=== Bacaan ===

Bandarlampung (Mediamerdeka.co)- Musim hujan saat ini dirasakan seolah bukan lagi sebagai Rahmat dari Tuhan Yang Maha Esa untuk alam. Karena telah menjadi malapetaka bagi sebagian pihak terutama yang ada di pemukiman lembah-lembah bukit dan kawasan resapan air serta yang berada di hamparan daerah aliran sungai di sejumlah daerah termasuk di Kota Bandarlampung.
Menyikapi kejadian longsor dan banjir yang sering terjadi di Lampung, Ketua Dewan Pembina Teras Hijau Provinsi Lampung Imam Untung Slamet menyampaikan sikap keperihatinannya atas musibah yang disebabkan oleh rusaknya ekosistem lingkungan yang dirasakan oleh masyarakat.
“Musibah dan bencana yang dialami oleh sebagian masyarakat di Bandarlampung atas banjir dan tanah longsor diduga karena kebijakan dan penanganan terhadap lingkungan tidak ramah dan eksploitasi yang tidak mempertimbangkan daya dukung lingkungan,” kata Imam Untung Slamet yang akrab disapa Jiun ini, Rabu (19/2/2020).
Berdasarkan pantauan Teras Hijau di lapangan, hingga saat ini ditemukan beberapa titik bukit yang sedang di eksploitasi yakni dari arah Antasari menuju Panjang Bandarlampung. Terlepas dari siapa yang menerbitkan izinnya, namun Pemerintah Kota Bandarlampung harus tegas atas kondisi ini. “Perlu sikap yang tegas dengan langkah-langkah kongkrit dalam menghijaukan kembali bukit-bukit yang sudah terlanjur digusur tersebut,” papar Jiun.

=== Data yang diberikan ===

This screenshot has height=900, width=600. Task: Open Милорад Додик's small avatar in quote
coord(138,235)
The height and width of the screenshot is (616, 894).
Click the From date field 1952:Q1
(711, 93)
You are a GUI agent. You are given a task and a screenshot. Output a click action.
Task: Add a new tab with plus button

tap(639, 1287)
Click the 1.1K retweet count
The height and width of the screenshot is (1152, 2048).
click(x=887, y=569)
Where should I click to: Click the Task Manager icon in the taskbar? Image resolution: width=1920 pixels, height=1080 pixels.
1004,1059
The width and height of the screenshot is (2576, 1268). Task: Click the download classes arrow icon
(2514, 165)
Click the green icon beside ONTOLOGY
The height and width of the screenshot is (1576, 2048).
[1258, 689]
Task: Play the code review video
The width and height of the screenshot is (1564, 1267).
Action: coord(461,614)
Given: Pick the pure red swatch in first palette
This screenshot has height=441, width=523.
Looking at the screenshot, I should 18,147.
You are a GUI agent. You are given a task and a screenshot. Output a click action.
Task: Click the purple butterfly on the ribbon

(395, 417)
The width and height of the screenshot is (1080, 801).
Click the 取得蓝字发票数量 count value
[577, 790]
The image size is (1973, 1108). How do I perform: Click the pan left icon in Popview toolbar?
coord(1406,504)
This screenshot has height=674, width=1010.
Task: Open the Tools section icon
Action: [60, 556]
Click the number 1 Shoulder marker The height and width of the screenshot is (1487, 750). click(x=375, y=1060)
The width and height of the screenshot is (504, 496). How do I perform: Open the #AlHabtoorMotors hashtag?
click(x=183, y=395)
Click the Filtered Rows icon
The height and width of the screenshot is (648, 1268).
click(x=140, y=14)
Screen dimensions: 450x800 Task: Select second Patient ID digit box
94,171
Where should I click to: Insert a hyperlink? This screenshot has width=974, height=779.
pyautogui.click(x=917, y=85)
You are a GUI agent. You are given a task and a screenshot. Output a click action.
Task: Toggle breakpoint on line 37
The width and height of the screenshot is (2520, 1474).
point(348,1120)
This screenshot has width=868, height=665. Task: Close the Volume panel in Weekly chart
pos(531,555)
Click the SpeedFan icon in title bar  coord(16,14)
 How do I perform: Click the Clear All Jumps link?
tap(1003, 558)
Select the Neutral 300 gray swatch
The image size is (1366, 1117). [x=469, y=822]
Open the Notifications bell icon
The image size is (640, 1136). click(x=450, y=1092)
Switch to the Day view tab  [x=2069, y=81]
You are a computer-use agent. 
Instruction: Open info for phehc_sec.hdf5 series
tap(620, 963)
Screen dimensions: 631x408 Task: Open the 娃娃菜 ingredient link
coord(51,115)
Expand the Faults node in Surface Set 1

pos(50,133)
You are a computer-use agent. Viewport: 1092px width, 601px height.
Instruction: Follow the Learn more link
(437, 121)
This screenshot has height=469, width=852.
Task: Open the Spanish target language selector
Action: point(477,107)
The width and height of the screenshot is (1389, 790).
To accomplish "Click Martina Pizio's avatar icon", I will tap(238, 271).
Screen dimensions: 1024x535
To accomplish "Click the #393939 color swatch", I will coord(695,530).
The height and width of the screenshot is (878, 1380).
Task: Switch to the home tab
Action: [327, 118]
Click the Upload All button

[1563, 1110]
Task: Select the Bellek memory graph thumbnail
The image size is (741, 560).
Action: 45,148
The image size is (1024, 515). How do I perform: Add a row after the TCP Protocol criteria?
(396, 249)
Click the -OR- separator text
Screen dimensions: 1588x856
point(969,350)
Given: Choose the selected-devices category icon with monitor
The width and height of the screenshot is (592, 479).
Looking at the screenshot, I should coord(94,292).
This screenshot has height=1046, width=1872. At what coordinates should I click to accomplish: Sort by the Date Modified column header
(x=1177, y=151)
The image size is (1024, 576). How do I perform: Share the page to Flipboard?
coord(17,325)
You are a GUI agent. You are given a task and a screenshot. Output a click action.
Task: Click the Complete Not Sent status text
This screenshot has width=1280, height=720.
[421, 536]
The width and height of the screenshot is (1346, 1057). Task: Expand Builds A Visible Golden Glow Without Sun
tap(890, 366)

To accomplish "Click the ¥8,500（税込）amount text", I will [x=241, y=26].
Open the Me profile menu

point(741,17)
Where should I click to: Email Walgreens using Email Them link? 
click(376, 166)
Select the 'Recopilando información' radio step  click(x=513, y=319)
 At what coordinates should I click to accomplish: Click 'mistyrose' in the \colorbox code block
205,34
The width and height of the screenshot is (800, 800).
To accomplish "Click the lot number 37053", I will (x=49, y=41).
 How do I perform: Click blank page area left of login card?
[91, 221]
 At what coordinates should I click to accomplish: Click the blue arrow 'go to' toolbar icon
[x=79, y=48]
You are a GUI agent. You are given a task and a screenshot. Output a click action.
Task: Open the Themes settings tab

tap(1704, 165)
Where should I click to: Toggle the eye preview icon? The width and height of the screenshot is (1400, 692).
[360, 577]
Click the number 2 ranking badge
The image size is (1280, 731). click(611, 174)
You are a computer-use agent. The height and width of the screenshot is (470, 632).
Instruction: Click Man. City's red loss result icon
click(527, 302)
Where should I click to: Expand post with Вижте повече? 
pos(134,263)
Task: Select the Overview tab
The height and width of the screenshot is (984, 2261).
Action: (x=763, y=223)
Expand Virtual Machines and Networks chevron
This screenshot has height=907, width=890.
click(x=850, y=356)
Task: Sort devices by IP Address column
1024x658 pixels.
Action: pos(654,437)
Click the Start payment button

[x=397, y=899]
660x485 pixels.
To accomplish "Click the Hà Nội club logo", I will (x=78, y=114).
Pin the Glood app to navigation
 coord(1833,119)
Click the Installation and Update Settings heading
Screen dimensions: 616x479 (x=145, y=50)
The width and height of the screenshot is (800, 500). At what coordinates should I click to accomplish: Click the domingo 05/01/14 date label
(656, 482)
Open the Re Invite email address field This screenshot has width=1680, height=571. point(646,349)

===

### Tugas A
Dalam berita banjir dan longsor di Bandarlampung, musim hujan disebut menjadi malapetaka terutama bagi warga di kawasan tertentu. Sebutkan semua kawasan itu.
### Tugas B
Tuliskan lanjutan berita banjir dan longsor di Bandarlampung, dimulai setelah kalimat terakhirnya.
Data di atas adalah bahan tersendiri yang terpisah dari bacaan.

### Jawaban A
- Pemukiman lembah-lembah bukit
- Kawasan resapan air
- Hamparan daerah aliran sungai

### Jawaban B
Sebagai penangungjawab penguasaan dan pengelolaan wilayah, Pemerintah Kota Bandarlampung hendaknya selain berorientasi untuk membangun infrastruktur yang sifatnya mercusuar, juga harus memiliki solusi atas musibah dan bencana tanah longsor dan banjir saat hujan.
“Saat ini jika ada bencana dipastikan bantuan mengalir, akan tetapi tidak menyelesaikan masalah. Jika penyebab bencana alam tidak dibenahi, minimal ada konsep untuk memperbaiki kondisi alam pasca terbitnya perizinan dan berakhirnya eksplorasi oleh pengembang,” desaknya.
Selama puluhan tahun, berdasarkan data Wahana Lingkungan Hidup (Walhi) Lampung setidaknya ada 33 bukit di Bandarlampung yang mengalami kerusakan diduga tanpa disentuh dengan program penghijauan kembali dengan tanaman atau tumbuhan keras yang bernilai ekologi dalam penyelamatan lingkungan. Misalnya dengan penanaman akar wangi sebagai rerumputan yang bisa mengikat tanah agar tidak tergerus resapan air hujan yang membuat potensi tanah longsor.
“Bukit-bukit yang rusak ini harus dilakukan pengembalian fungsi karena jika tidak dilakukan, maka merupakan ancaman bagi ekosistem yang ada di dalamnya dan sekaligus merupakan ancaman bencana bagi masyarakat yang telah terlanjur bermukim disekitarnya,” tambah Jiun.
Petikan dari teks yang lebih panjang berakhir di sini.